### Task instructions
Please rewrite the part of the book review starting with "I’m reviewing Stephen" and going on through "World War II.", replacing "law firm" with "legal practice".

### Source extract
I’m reviewing Stephen Spotswood’s faux-Nero Wolfe/Archie Goodwin novels, Murder Crossed Her Mind (2023) and Dead in the Frame (2025) because (MINOR SPOILER: Spotswood ends Murder Crossed Her Mind with a cliffhanger).

Defense Attorney Forest Whitsun, hires Pentecost and Parker to find his former associate, Vera Bodine, who worked as a secretary for a law firm. Vera Bodine had a photographic memory that made her invaluable to the lawyers in the law firm where Witsun once worked. Whitsun and Bodine became friends and when Bodine retired, Whitsun would visit her and bring her food. Later, Bodine was approached by the FBI to help them find Nazis in the New York City area during World War II.

Whitsun discovered that Vera Bodine–who rarely left her apartment–was missing. He doesn’t have time to search for her with his heavy work schedule so he hires Pentecost and Parker.

Things get complicated fast. Will Parker is ambushed under the boardwalk. Pentecost is threatened by the psychopathic millionaire, Jessup Quincannon. Some issues get solutions, some don’t. GRADE: B+

Just published Dead in the Frame picks up where Murder Crossed Her Mind ended: with the arrest of Lillian Pentecost. Pentecost is sent to the New York Women’s House of Detention–a brutal prison–while Will Parker tries to make sense of the framing of her boss.

### Data extract
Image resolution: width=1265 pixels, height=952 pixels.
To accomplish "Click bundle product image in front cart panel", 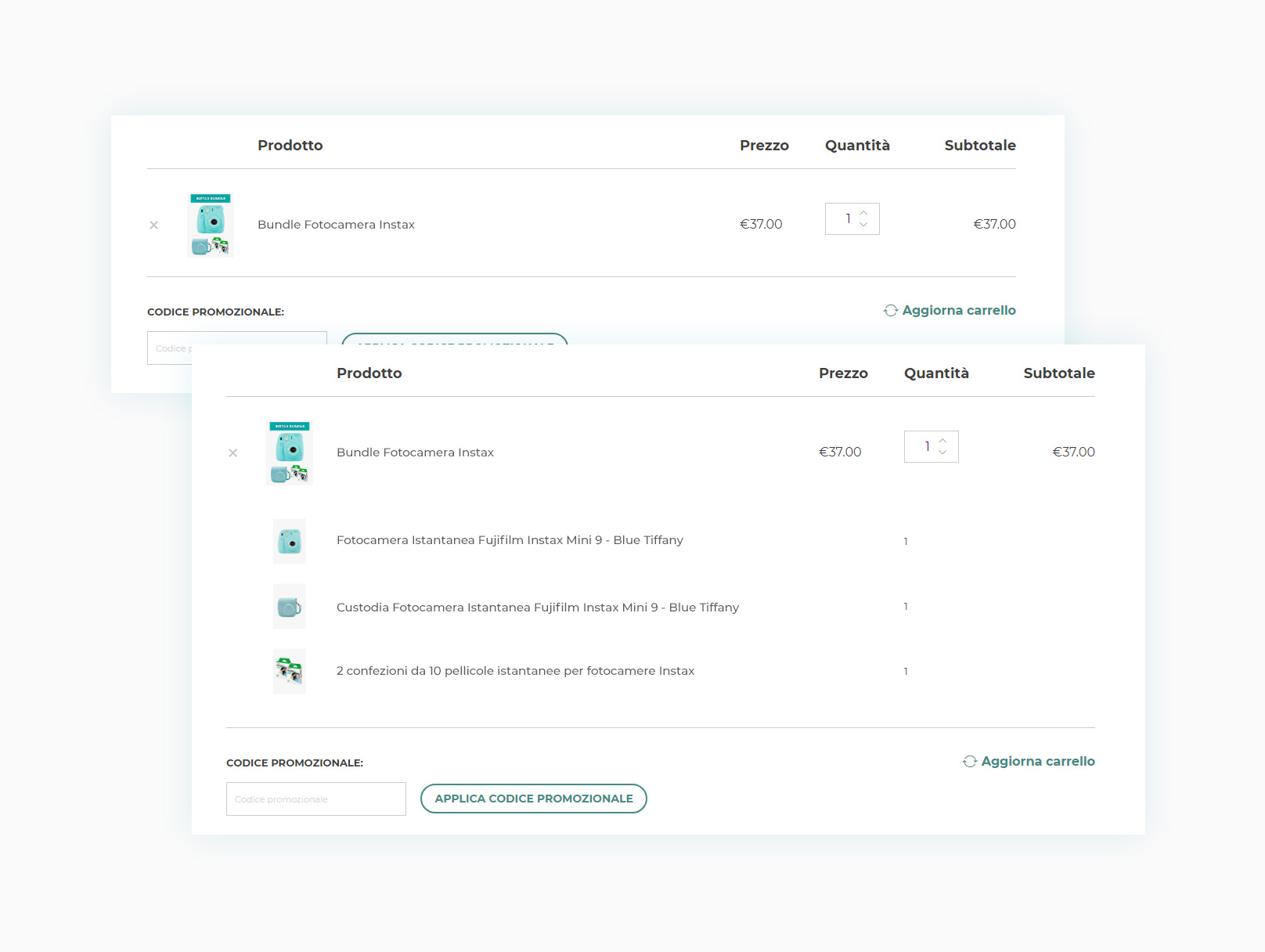I will point(289,453).
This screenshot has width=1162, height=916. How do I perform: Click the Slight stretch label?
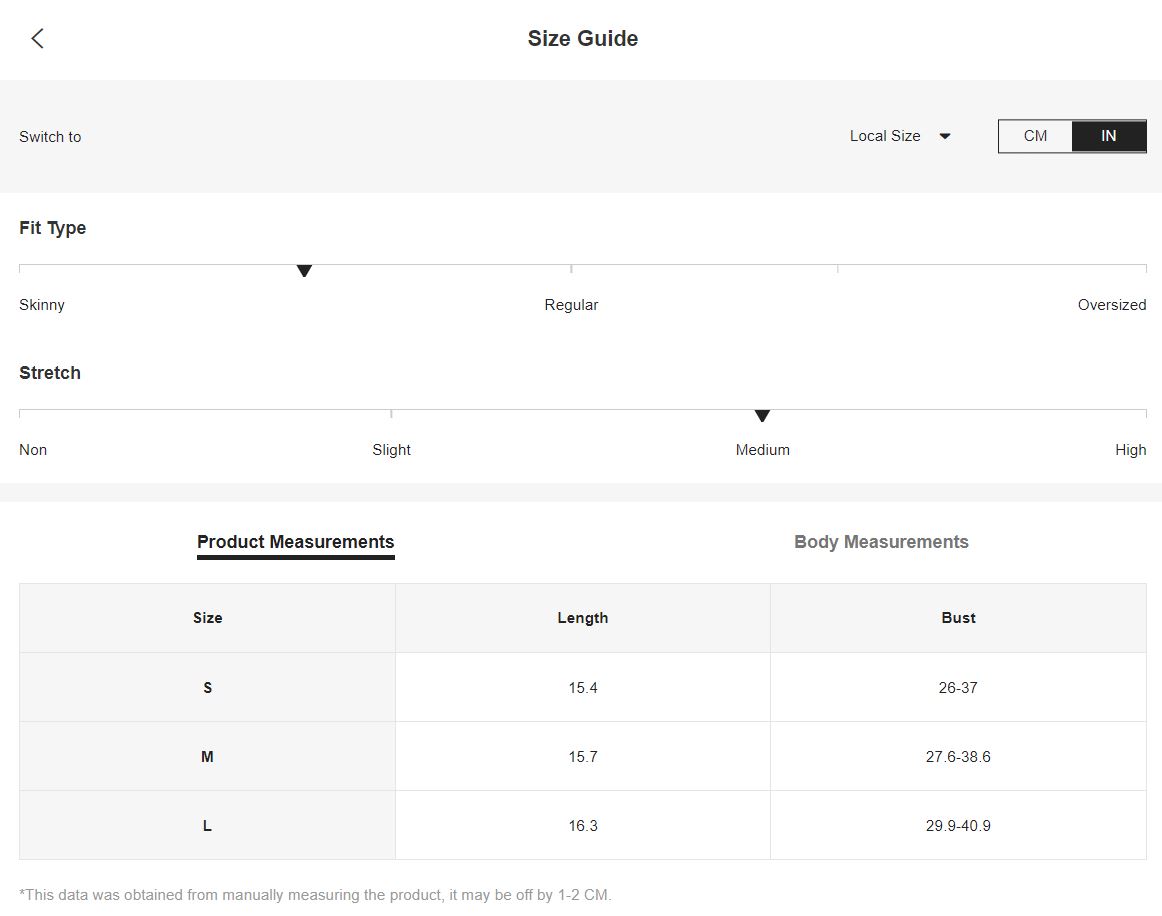click(x=391, y=450)
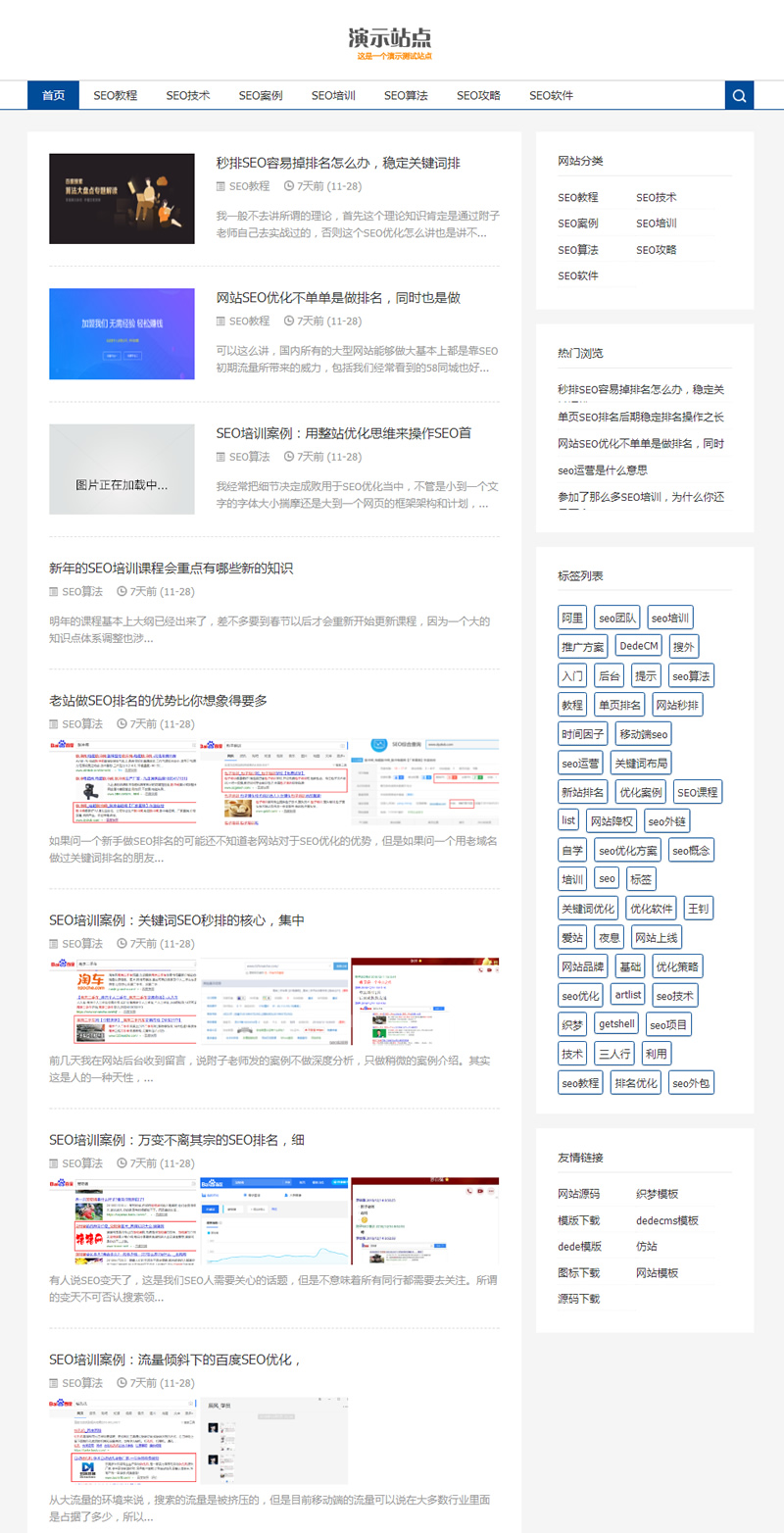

### Written answer
I’m reviewing Stephen Spotswood’s faux-Nero Wolfe/Archie Goodwin novels, Murder Crossed Her Mind (2023) and Dead in the Frame (2025) because (MINOR SPOILER: Spotswood ends Murder Crossed Her Mind with a cliffhanger).

Defense Attorney Forest Whitsun, hires Pentecost and Parker to find his former associate, Vera Bodine, who worked as a secretary for a legal practice. Vera Bodine had a photographic memory that made her invaluable to the lawyers in the legal practice where Witsun once worked. Whitsun and Bodine became friends and when Bodine retired, Whitsun would visit her and bring her food. Later, Bodine was approached by the FBI to help them find Nazis in the New York City area during World War II.